Acqua buia di Joe R. Lansdale [Recensione & Frasi]

Acqua buia
di Joe R. Lansdale

Casa editrice: Einaudi Stile Libero
Anno: 2012
Prezzo: 18,50 Euro
331 pagine
La volta che siamo andati a fare quel bagno, quando May Lynn era nuda come una ninfa, me ne sono accorto. Me ne sono accorto eccome. Guardavo di nascosto, ma guardavo. Il fatto è che a May Lynn piaceva usare il suo corpo per avere potere, e io non volevo concederglielo. Non volevo farle sapere che quel che avevo visto mi era piaciuto. Non voglio che nessuno abbia potere su di me. Nessuno. In nessun modo.
C'è l'adolescente Sue Ellen e il suo rapporto con una madre dedita all'alcol e più ragazzina di lei; Terry che deve sostenere le accuse di omosessualità e il nuovo matrimonio di sua madre per nulla rose e fiori; Jinx, sveglia bambina di colore che ha già capito che, nella vita, se vuole il rispetto dovrà sudare il doppio di un cittadino americano e bianco. E poi May Linn, trovata annegata nel fiume ma viva più che mai nella mente degli amici che hanno deciso di rispettare i suoi sogni e di farle fare il viaggio della vita verso la dorata Hollywood partendo proprio dal fiume nel quale quei sogni si sono interrotti. Per farlo useranno il denaro nascosto da May Linn sottoterra e di cui aveva lasciato traccia soltanto nel diario personale, mettendo in moto la bramosia di diverse persone. Su tutto, a fare da sfondo, quell'America che non ha ancora scordato la sua anima sudista, fatta di boschi e lagune selvaggi, perdigiorno e timorati di Dio, e il desiderio di affrancamento dalla famiglia, dal paese, da una vita ristretta che tutti [soprattutto nell'adolescenza] abbiamo sentito.

È una storia lineare e senza sbalzi. Ha l'apparenza di un giallo per ragazzi, se non fosse per le tematiche violente [dagli abusi su minori alla corruzione, fino all'assassinio seriale] e per qualche scena che fa l'occhiolino allo splatter [ma i ragazzi di oggi, si sa, su questo sono più che smaliziati]. Lo sviluppo della trama non mi ha convinta appieno, così come alcuni dei personaggi. Talune scelte fatte dai giovani fuggiaschi non sono del tutto comprensibili nelle condizioni di premura e angoscia in cui si verificano. Alcuni scambi di battute odorano un po' troppo di film, soprattutto quelli tra lo sceriffo e Sue Ellen, lo zio cattivo Gene e sua madre. Ed è proprio quest'ultima a essere un po' meno credibile degli altri personaggi, poiché la sua instabilità psicofisica dovuta all'alcol non riesce a giustificare i suoi sbalzi di carattere [non di umore]: talvolta propositiva, talvolta arrendevole, spesso fin troppo espansiva nel confessare alla figlia Sue Ellen segreti taciuti a lungo che, se una moderna madre media non si sogna, figuriamoci una vissuta nel profondo Sud Americano intorno agli anni 30 [non è mai specificato, se non nelle bandelle] e che a volte sfiora le confidenze tra amiche da romanzo rosa [in momenti peraltro piuttosto improvvisi]. In questo ci leggo la volontà e il desiderio dell'autore di inserire a forza determinati episodi o dialoghi tenuti particolarmente a cuore, ma che forse ai fini della storia acquistano un sapore di riempitivo. Emerge quindi una sospesa predestinazione che fa andar ogni cosa per il verso giusto, anche troppo [non sempre ma spesso, non svelo nulla!].

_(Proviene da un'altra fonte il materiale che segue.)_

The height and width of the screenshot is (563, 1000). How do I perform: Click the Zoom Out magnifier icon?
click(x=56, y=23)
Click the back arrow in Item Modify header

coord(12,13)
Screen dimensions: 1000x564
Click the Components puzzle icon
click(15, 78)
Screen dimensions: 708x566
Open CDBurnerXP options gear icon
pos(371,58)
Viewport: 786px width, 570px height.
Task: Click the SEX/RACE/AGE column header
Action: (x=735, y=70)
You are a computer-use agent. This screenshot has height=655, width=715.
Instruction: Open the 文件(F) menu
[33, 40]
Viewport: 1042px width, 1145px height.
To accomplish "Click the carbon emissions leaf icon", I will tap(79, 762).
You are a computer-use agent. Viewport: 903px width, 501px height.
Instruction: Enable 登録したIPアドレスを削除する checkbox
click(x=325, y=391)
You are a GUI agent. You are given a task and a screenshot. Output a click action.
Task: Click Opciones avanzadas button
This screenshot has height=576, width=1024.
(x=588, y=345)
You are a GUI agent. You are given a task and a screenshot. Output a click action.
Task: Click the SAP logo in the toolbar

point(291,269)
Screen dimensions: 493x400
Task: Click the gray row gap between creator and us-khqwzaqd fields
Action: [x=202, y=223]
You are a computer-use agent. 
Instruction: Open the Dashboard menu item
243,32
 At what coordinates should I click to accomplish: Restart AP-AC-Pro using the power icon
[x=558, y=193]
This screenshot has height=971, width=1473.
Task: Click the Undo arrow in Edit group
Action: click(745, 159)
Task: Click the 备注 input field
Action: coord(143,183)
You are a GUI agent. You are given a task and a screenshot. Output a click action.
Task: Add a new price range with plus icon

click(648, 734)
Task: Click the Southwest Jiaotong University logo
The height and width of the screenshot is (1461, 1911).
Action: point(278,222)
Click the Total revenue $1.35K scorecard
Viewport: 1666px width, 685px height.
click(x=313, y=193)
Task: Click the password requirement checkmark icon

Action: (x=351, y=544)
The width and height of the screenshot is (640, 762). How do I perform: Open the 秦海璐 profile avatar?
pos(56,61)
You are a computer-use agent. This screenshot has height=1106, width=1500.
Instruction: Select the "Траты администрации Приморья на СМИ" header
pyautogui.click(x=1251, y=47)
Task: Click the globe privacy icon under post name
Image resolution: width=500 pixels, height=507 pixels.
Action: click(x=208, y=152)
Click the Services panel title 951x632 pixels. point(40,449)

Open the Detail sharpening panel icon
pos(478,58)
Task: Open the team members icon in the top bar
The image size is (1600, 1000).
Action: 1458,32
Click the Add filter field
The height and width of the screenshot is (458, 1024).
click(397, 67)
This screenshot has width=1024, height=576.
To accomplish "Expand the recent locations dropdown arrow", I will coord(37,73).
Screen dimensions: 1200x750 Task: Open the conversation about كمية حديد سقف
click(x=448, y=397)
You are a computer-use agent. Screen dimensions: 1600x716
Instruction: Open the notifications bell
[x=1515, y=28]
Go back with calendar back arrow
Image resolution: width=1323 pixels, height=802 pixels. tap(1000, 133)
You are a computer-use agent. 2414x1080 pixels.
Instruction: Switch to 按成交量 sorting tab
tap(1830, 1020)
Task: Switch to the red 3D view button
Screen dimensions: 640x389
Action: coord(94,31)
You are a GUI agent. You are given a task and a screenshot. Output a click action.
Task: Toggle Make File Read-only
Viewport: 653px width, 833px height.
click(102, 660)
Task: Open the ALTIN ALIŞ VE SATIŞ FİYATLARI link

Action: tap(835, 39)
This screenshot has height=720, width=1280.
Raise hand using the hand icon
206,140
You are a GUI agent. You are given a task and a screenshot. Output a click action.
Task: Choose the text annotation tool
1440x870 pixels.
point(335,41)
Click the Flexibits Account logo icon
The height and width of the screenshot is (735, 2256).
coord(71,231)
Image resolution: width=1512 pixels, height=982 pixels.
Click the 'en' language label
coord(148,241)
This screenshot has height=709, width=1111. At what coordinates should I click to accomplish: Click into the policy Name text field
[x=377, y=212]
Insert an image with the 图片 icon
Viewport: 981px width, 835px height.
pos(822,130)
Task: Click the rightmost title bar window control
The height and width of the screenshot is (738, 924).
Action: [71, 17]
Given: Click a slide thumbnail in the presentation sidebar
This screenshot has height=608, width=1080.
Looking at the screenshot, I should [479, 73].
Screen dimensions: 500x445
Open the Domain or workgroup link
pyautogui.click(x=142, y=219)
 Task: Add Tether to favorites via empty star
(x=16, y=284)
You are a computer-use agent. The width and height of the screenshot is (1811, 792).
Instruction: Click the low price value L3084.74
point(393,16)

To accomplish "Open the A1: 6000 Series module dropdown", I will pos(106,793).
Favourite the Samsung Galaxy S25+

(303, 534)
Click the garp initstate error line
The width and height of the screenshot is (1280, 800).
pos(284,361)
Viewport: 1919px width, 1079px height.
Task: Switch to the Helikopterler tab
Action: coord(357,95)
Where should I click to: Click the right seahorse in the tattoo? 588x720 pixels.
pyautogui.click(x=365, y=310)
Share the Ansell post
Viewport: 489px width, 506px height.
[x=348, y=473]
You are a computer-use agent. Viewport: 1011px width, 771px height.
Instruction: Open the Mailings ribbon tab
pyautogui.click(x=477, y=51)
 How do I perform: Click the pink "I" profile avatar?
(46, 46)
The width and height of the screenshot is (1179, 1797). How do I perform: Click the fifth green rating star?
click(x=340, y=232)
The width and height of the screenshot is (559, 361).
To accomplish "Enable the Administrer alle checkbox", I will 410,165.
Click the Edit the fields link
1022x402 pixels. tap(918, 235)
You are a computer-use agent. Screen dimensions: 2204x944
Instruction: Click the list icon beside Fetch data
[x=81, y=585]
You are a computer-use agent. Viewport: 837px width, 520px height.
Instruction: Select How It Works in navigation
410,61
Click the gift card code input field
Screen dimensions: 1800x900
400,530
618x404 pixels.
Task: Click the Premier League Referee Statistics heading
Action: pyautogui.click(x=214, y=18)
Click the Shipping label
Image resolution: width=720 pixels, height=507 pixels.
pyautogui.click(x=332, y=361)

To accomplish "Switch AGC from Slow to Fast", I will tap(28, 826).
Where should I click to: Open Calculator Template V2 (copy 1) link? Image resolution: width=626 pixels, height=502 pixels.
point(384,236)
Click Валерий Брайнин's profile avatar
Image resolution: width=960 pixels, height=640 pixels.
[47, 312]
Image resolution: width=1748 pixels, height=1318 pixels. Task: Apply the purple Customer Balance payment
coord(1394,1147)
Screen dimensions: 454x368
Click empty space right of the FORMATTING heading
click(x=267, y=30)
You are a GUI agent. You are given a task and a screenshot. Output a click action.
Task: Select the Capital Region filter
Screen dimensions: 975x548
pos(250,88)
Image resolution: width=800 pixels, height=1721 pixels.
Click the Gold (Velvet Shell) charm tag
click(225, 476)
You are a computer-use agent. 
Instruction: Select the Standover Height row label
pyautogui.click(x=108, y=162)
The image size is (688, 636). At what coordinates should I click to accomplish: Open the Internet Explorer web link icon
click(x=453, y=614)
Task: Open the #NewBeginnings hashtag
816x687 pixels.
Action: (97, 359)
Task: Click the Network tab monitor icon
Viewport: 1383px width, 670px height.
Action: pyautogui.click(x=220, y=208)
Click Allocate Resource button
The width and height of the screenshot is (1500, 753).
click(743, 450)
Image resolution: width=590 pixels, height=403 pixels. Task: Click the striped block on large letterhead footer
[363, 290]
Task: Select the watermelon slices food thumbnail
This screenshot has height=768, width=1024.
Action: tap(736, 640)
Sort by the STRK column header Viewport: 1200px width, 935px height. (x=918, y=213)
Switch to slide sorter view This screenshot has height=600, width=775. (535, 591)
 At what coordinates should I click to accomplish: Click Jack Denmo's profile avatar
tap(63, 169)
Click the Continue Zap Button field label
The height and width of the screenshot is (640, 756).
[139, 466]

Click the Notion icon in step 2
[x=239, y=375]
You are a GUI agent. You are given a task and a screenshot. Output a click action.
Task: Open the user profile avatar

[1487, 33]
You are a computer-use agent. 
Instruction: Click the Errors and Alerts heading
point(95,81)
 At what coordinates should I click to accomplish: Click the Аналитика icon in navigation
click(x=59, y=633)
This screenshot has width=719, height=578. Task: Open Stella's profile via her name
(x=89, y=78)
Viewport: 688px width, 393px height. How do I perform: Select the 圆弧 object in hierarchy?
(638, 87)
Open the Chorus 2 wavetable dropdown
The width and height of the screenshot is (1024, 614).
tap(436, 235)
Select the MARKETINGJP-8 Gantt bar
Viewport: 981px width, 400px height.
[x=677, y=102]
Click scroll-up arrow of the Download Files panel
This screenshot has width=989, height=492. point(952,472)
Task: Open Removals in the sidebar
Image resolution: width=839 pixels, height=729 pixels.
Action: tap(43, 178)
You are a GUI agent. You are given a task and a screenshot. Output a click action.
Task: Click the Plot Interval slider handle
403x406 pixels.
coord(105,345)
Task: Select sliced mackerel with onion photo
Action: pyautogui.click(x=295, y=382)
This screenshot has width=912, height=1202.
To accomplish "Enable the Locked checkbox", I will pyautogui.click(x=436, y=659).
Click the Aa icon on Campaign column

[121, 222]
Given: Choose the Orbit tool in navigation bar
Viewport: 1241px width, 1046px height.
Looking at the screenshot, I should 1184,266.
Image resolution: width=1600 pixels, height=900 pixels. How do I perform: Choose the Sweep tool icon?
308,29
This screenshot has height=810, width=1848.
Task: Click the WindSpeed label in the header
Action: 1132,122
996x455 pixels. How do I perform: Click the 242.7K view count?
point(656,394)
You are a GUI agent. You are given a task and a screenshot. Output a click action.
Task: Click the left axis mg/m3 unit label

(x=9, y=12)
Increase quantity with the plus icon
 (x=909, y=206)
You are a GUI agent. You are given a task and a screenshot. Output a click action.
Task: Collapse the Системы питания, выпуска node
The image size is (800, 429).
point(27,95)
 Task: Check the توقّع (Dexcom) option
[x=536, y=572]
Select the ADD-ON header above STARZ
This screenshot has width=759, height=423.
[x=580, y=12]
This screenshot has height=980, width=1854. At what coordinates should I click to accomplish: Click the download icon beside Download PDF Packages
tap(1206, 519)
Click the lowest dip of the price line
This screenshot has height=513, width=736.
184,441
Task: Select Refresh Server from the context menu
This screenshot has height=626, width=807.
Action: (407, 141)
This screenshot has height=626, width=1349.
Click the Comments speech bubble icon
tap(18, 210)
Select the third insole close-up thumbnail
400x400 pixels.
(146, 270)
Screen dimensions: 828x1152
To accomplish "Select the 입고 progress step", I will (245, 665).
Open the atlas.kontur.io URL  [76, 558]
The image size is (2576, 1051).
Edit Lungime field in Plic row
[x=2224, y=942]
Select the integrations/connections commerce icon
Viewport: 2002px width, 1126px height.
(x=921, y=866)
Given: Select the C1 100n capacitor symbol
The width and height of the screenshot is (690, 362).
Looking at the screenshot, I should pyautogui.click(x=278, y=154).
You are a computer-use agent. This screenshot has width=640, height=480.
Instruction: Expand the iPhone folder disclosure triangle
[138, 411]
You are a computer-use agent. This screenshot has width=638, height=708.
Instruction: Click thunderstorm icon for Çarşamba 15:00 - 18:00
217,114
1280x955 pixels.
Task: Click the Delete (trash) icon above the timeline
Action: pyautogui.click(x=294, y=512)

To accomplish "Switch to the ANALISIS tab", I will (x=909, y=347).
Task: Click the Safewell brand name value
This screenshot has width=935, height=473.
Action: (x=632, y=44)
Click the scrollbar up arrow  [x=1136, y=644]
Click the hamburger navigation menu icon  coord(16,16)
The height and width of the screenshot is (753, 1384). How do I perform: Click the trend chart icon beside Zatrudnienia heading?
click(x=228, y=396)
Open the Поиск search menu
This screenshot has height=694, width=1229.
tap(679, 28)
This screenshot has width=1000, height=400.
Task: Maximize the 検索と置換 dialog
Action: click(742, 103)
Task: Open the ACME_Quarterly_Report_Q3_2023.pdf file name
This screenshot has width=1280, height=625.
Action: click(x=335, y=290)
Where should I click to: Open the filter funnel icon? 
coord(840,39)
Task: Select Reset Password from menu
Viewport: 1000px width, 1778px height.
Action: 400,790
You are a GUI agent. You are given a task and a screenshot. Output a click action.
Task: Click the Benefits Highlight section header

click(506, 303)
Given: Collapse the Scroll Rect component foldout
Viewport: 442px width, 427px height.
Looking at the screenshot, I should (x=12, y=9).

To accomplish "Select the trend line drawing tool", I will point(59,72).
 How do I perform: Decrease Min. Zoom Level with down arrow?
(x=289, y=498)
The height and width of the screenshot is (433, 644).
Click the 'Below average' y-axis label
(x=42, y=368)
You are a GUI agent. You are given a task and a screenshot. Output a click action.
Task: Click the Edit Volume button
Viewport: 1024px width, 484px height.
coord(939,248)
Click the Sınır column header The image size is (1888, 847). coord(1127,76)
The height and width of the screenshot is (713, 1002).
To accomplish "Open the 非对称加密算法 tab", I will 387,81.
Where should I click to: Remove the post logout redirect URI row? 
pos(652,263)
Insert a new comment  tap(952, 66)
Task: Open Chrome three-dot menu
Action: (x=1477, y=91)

Questa storia vorrebbe affiancarsi, forse, a romanzi come "Il buio oltre la siepe" [pur senza scimmiottarlo devo ammettere] purtroppo mancando di un pelo il bersaglio. Anche il linguaggio, quello rozzo delle classi meno che operaie del tempo, risulta al contrario molto limpido e macchiato giusto qua e là di modi di dire dal suono un po' forzato. Il mio giudizio è di un romanzo scorrevole, che regala sensazioni d'infanzia e delle avventure immaginate da ragazzi. Ma purtroppo rimane nel mezzo; un romanzo desideroso d'essere più cose insieme [d'avventura, di paura, sentimentale] ma che confonde le dosi. I personaggi dei tre ragazzi sono invece a tutto tondo e pieni di dignità. Il massimo rispetto va a Terry, che affronta con intelligenza le opinioni sulla sua omosessualità; all'incoscienza e innocenza con cui Sue Ellen si ostina a stupirsi delle brutture del mondo; a Jinx e alla sua lingua tagliente e schietta, unico arpione alle irrealizzabili e controproducenti fantasie degli amici. Per questo lo reputo un buon romanzo. Peccato che duri molto poco, si avrebbe la voglia di conoscere più a fondo questi amici per la pelle.